═════ Source records

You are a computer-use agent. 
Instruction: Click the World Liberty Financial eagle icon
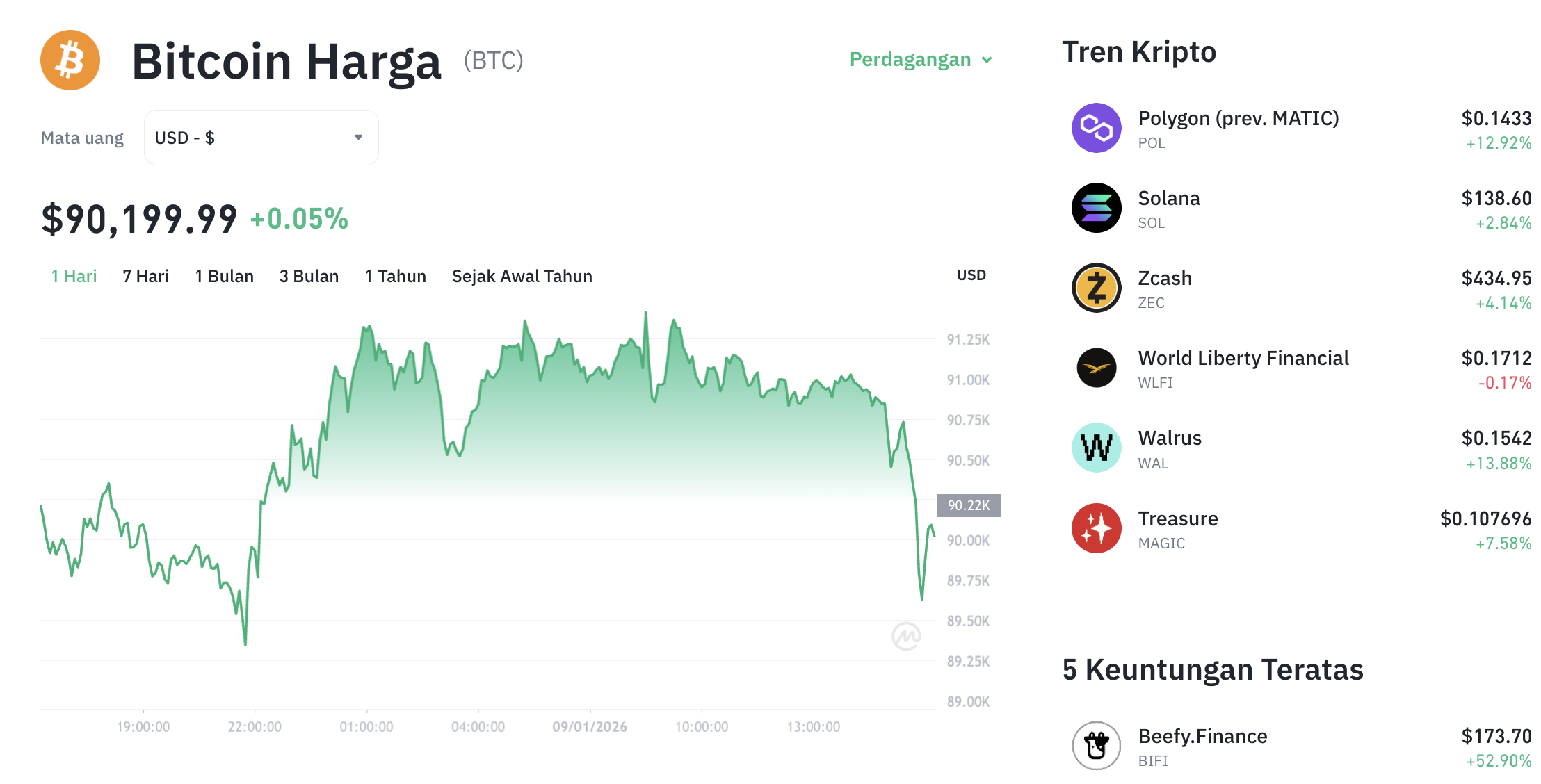pos(1095,368)
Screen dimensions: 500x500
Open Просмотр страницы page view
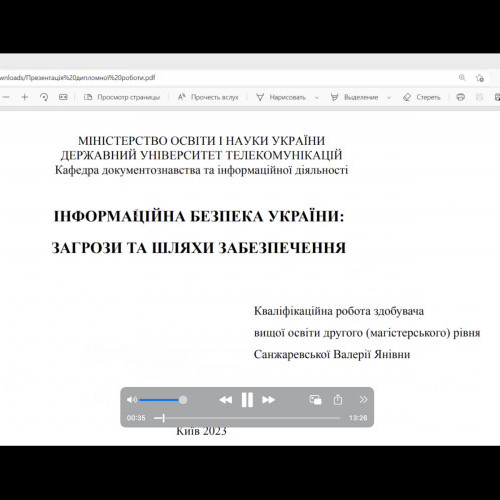122,97
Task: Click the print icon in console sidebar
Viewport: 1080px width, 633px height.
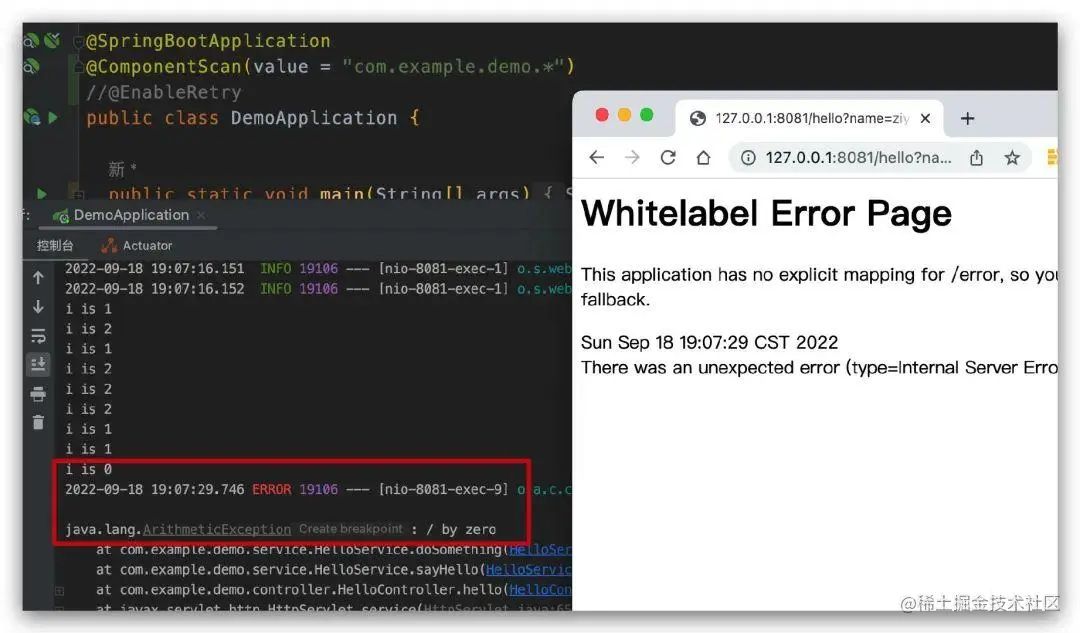Action: tap(39, 393)
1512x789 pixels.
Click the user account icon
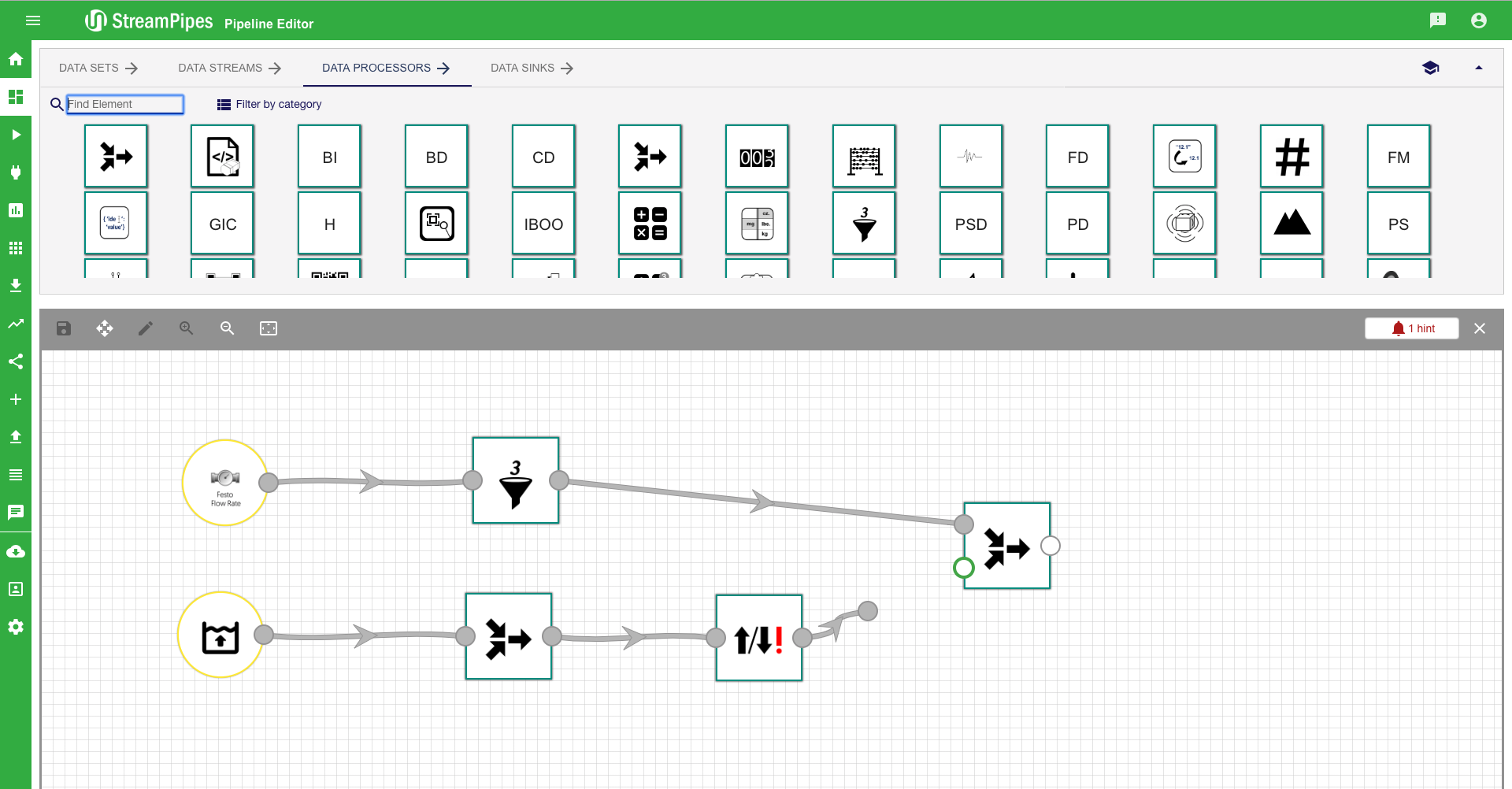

══════════

**Work order**
Your answer must be exactly the lines from the one with "Screen dimensions: 500x500" through the final line of the data, with no pictures in it.

**Result for this task**
Screen dimensions: 500x500
Open Просмотр страницы page view
122,97
Task: Click the print icon in console sidebar
Viewport: 1080px width, 633px height.
Action: tap(39, 393)
1512x789 pixels.
Click the user account icon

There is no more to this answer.